As we survey these developments, a not unreasonable conclusion could well be that not only has there been something of an intellectual crisis in the realm of economic policy in the North Atlantic (Euro-American) zone, but that there  seems to be something of a crisis of confidence  now taking a further grip on the policymakers. There seems  also  to be a growing fear that with the rise of China, India and Brazil – but especially  China which has been the most daring in terms of innovation in economic policies related to ensuring its own economic development transition, in terms of surviving the “global crisis,” and in terms of establishing new kinds of relationships with the developing world, the balance of power as it relates to both political and intellectual influence over the non-Western world, is beginning to turn in favour of that country. As two recent headlines in London’s Financial Times put it last week, ‘East outmanoeuvres west over Africa’ and ‘China’s growing stake [in Africa] shakes up old order.’

It is in that contemporary context that the G20 met towards the end of last week and, as one account put it, decided that “they can no longer wait until economies are growing strongly before they remove fiscal stimulus.” Yet it is also reported that in a letter to the other G20 counties prior to the meeting, US Treasury Secretary took the view that “Concerns about growth as Europe makes needed policy adjustment threaten to undercut the momentum of the recovery,” and that “fiscal tightening wouldn’t succeed unless we are able to strengthen confidence in the global recovery.”

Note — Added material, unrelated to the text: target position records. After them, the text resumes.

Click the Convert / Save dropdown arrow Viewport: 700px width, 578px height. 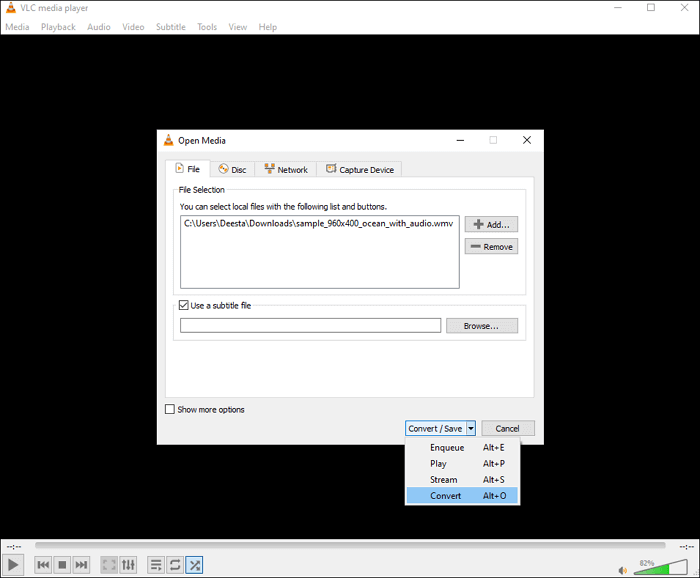(x=471, y=428)

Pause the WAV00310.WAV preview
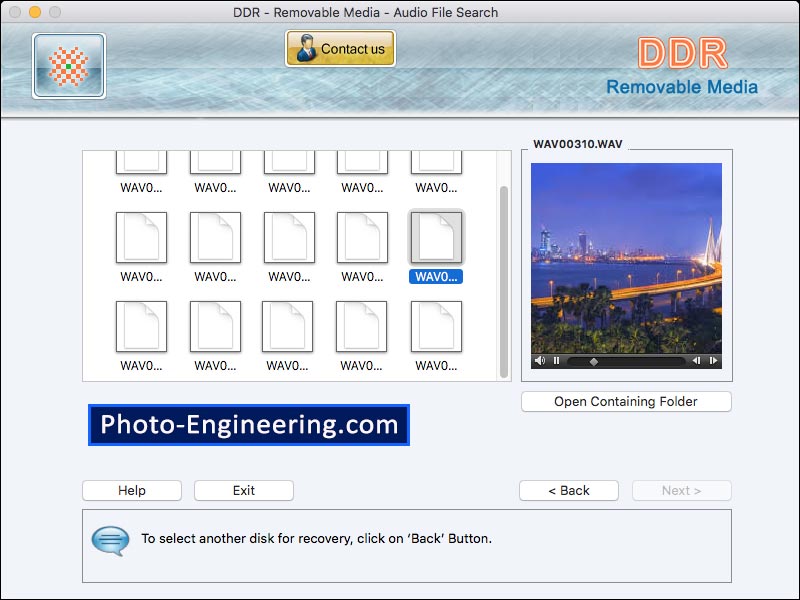557,361
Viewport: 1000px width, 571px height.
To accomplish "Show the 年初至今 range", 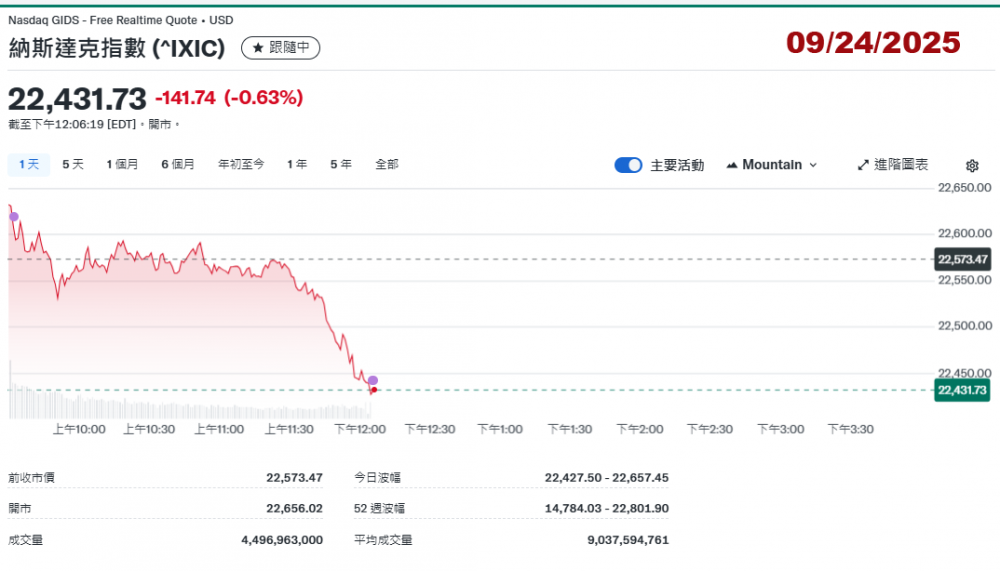I will [x=241, y=164].
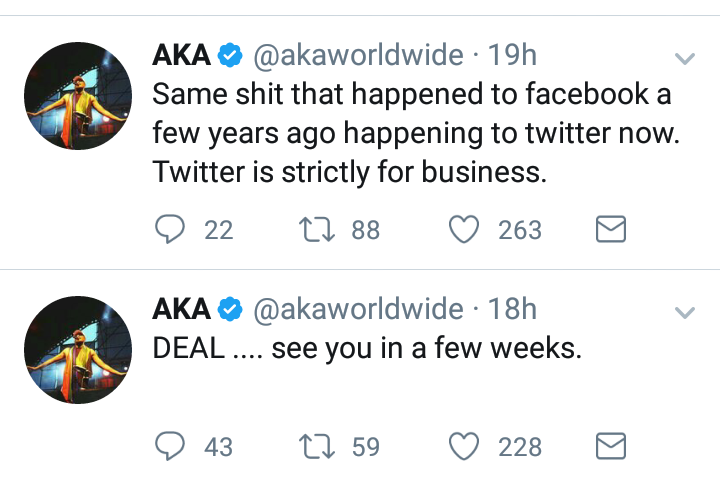
Task: Open the 18h timestamp of the second tweet
Action: (x=513, y=310)
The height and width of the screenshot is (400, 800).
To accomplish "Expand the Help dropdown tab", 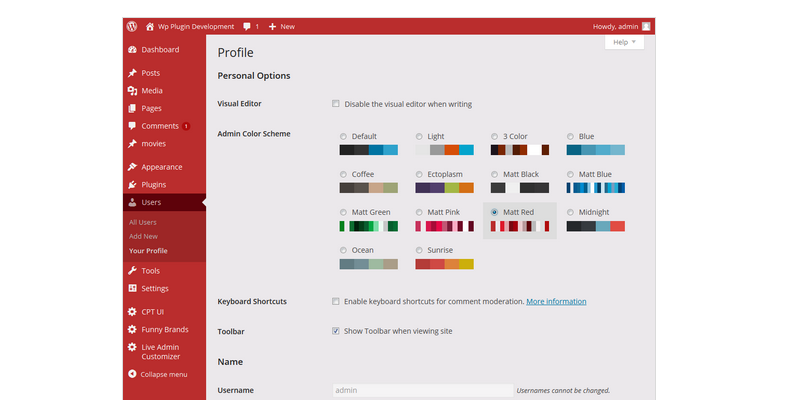I will point(625,43).
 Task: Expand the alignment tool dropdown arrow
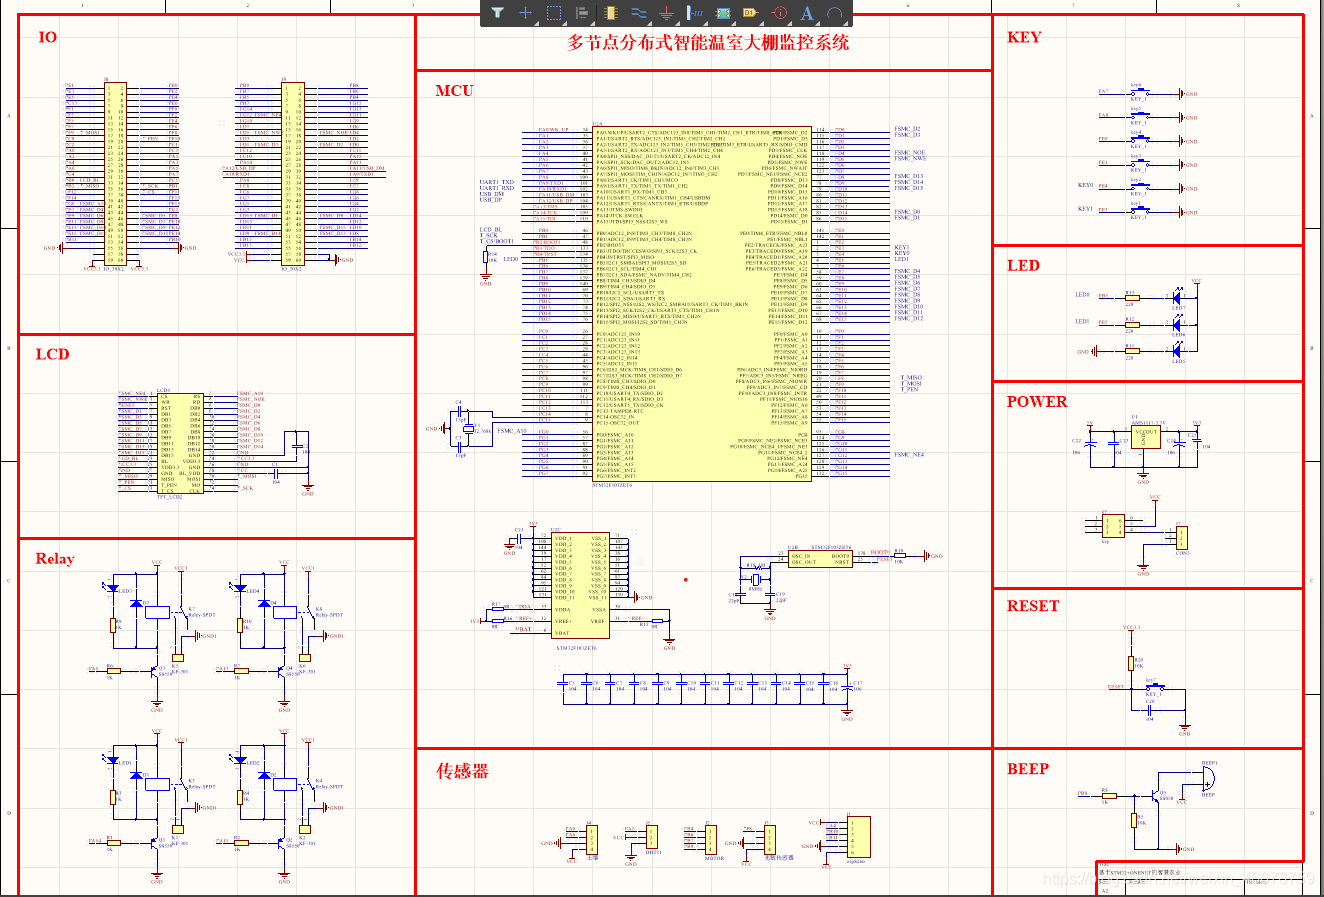pyautogui.click(x=594, y=23)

These diverse positions, and the attempts at compromise between them, are indeed reflected in the G20’s Communiqué. It asserts that “the global economy continues to recover faster than anticipated, although at an uneven pace across countries and regions”, this reinforcing the “importance of extensive international cooperation,” and that “within their capacity, countries will expand domestic sources of growth, while maintaining macroeconomic stability”  in coping with what has been described as today’s’ multi-speed world characterized by large differences in growth rates.

It is also in that contemporary context too, that towards the end of last month the United States and China had a continuation of what is referred to as their Strategic and Economic Dialogue (S&ED), which is intended to cover the array of concerns of both countries in respect of economic, environmental and geopolitical issues. The Chinese have recently been showing a greater flexibility in entertaining discussion on United States concerns towards the overvaluation of the renminbi. But they have also clearly been treating the matter not as a one-off issue for resolution separate from other economic issues, but in the context of American concerns to induce greater flexibility on their part on environmental issues and trade protectionism.

Clearly for the Chinese, in a world in which so much is in flux, and in which, certainly from their point of view, the automaticity of American influence is not what it used to be, interests will necessarily be bargained against each other. The United States, once having thought that the post-Cold War world would be one of unipolarity, is coming to terms with this too, as President Obama explained both in his Inaugural Address and in his speech, in Cairo, to the Muslim world. But he is yet to really persuade his citizenry of this new dimension in global economic and political relations, with all its undercurrents of turmoil.